→ **BEREITGESTELLTER TEXT**:
---------------

# Problem mit JInternalFrame und zeichnen



## Lacrul (17. Sep 2003)

Seit gegrüßt Javaprogrammierer,

ich habe ein Problem bei dem mir sicher jemand weiterhelfen kann:

Ich habe ein JFrame-Objekt das ein JPanel im Zentrum enthällt. Außerdem mehrere JInternalFrame-Objekte die da drüber herum schwirren. Auf dem JPanel wird gezeichnet. Das Problem ist wenn, ich das JPanel neuzeichne wird über die JInternalFrame-Objekte gezeichnet. Gut, das löse ich indem ich in der paintComponent() funktion des JPanels die repaint() fkt der JInternalFrame-Objekte aufrufe. Wird jetzt aber häufig das JPanel neugezeichnet, führt die logischerweise zu einem schrecklichen Flimmern, da dass doubleBuffering des Swing das nicht lösen kann und ich kein doublebuffering für mehrere Objekte einbauen kann. So wie kann ich das lösen?

Ich dachte mir, es muß doch möglich sein das JPanel-Objekt nur das neuzeichnen zu lassen was nicht durch ein JInternalFrame-Objekt überdeckt ist. Dann würde auch kein Flimmern entstehen. Aber wie soll das gehen.

Für jede Hilfe bin ich sehr dankbar

Lacrul.


----------



## DTR (17. Sep 2003)

In welcher Methode zeichnest du welche Komponenten/Zeichnungen?


----------



## Lacrul (17. Sep 2003)

in der paintComponent() methode des JPanels wird das JPanel gezeichnet und am ende repaint() für die JInternalFrame-Objekte aufgerufen die drüber liegen und sonst überzeichnet sind. da erst das Panel gezeichnet wird und dann wieder die InternalFrames entsthet ja das störende Flimmern.

Lacrul


----------



## DTR (17. Sep 2003)

versuch mal die InternalFrams in der Methode paint() zu zeichen. Aber super.paint() am Anfang nicht vergessen.


----------



## Lacrul (18. Sep 2003)

---------------

→ **DATENBLOCK**:
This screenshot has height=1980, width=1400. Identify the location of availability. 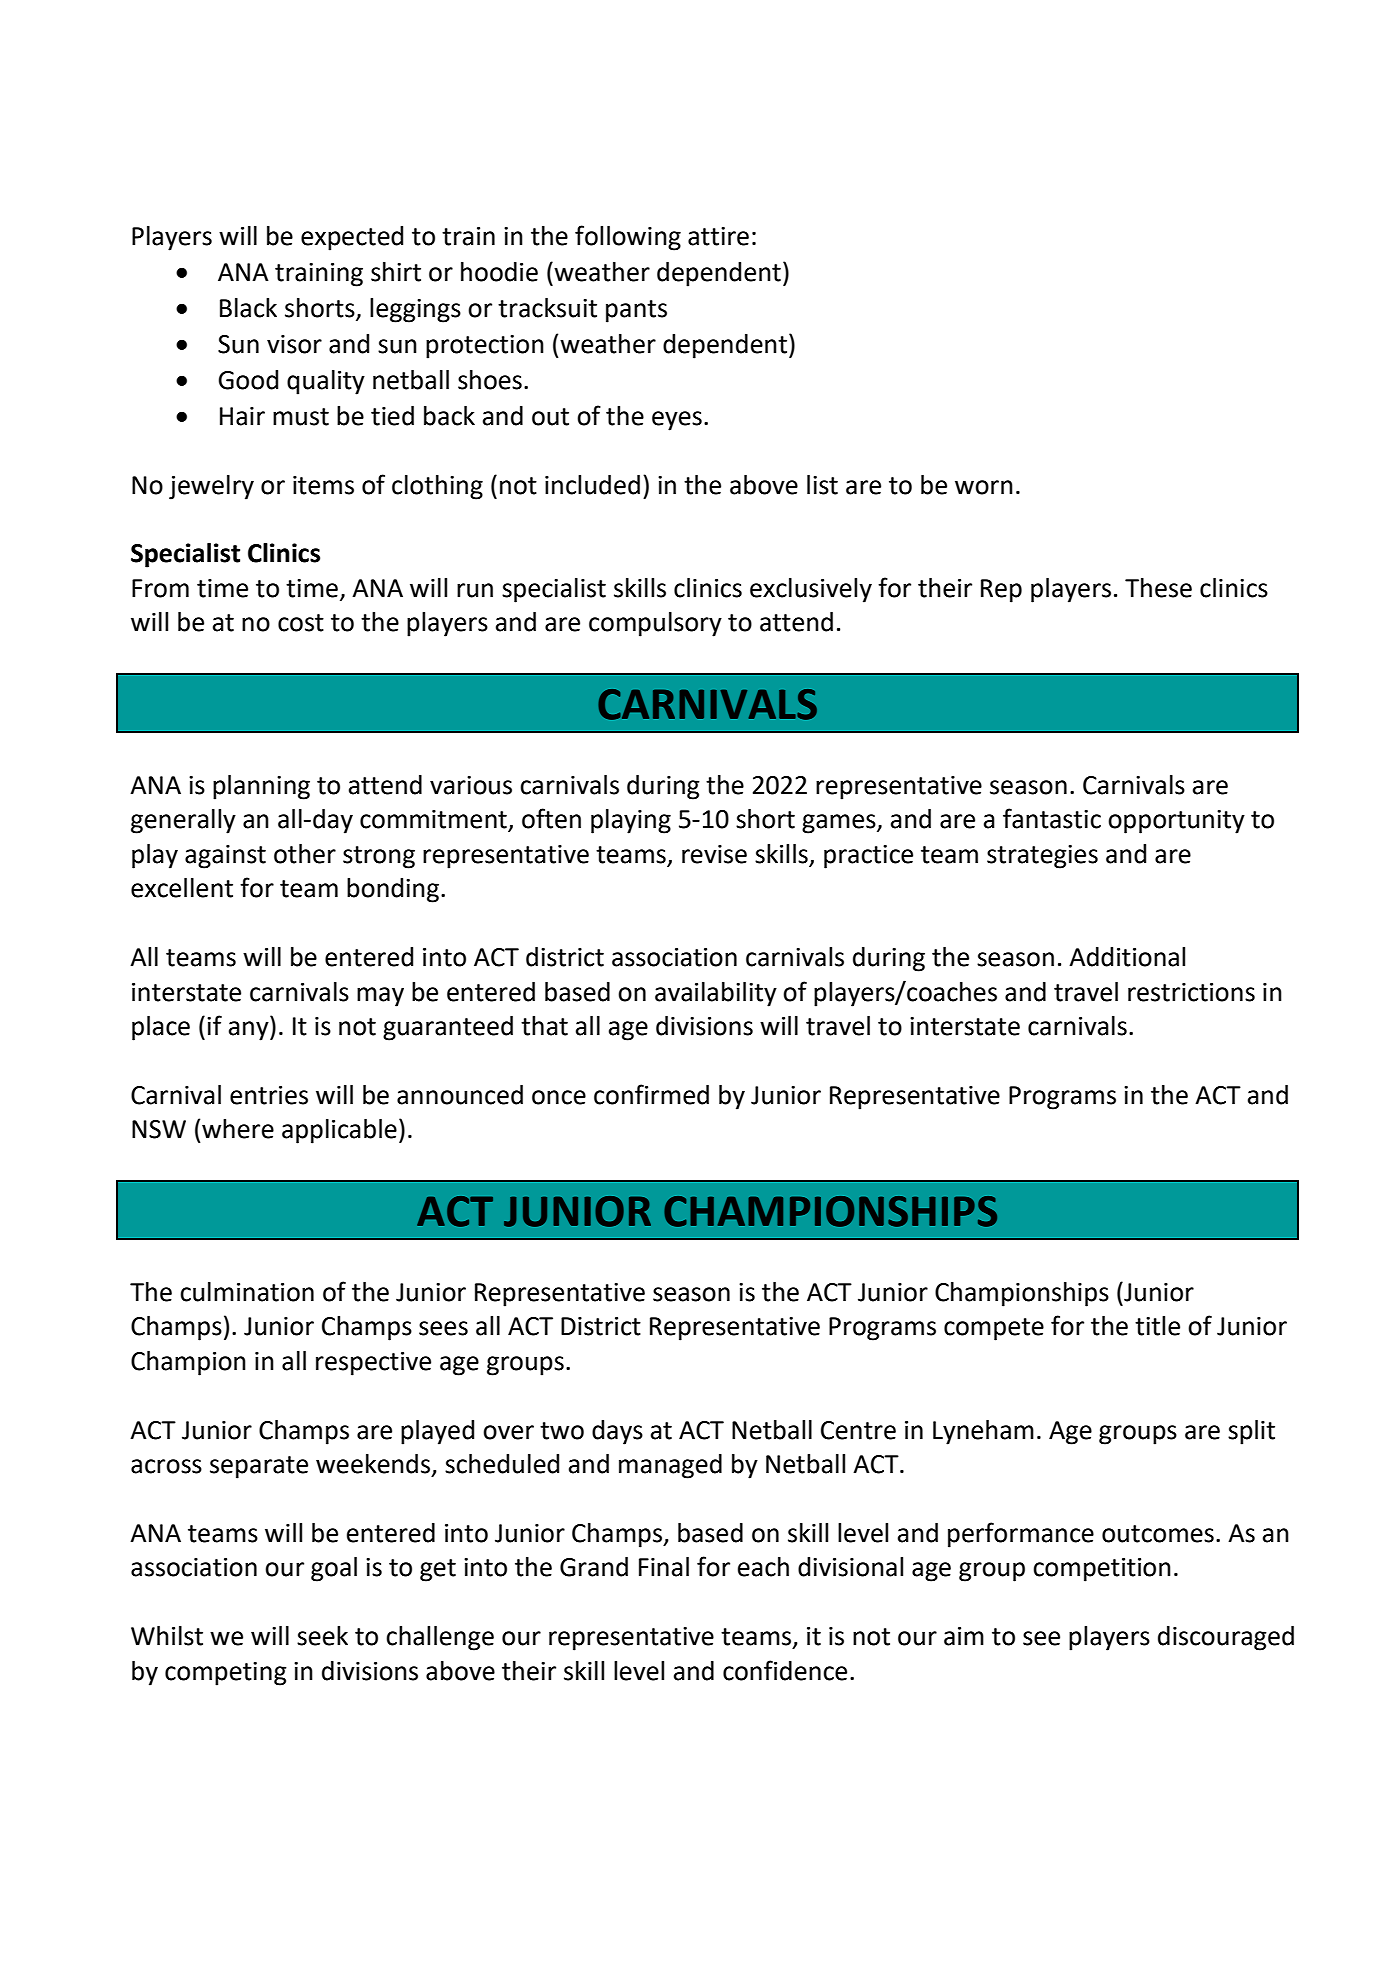
(716, 994).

---------------

→ **AUFGABENBESCHREIBUNG**: Führen Sie sämtliche Beiträge des Forumsthreads über JInternalFrame und das Zeichnen in ihrer Reihenfolge auf, jeweils mit Verfasser und Datum.

→ **VOLLSTÄNDIGE ANTWORT**:
1. Lacrul, 17. Sep 2003
2. DTR, 17. Sep 2003
3. Lacrul, 17. Sep 2003
4. DTR, 17. Sep 2003
5. Lacrul, 18. Sep 2003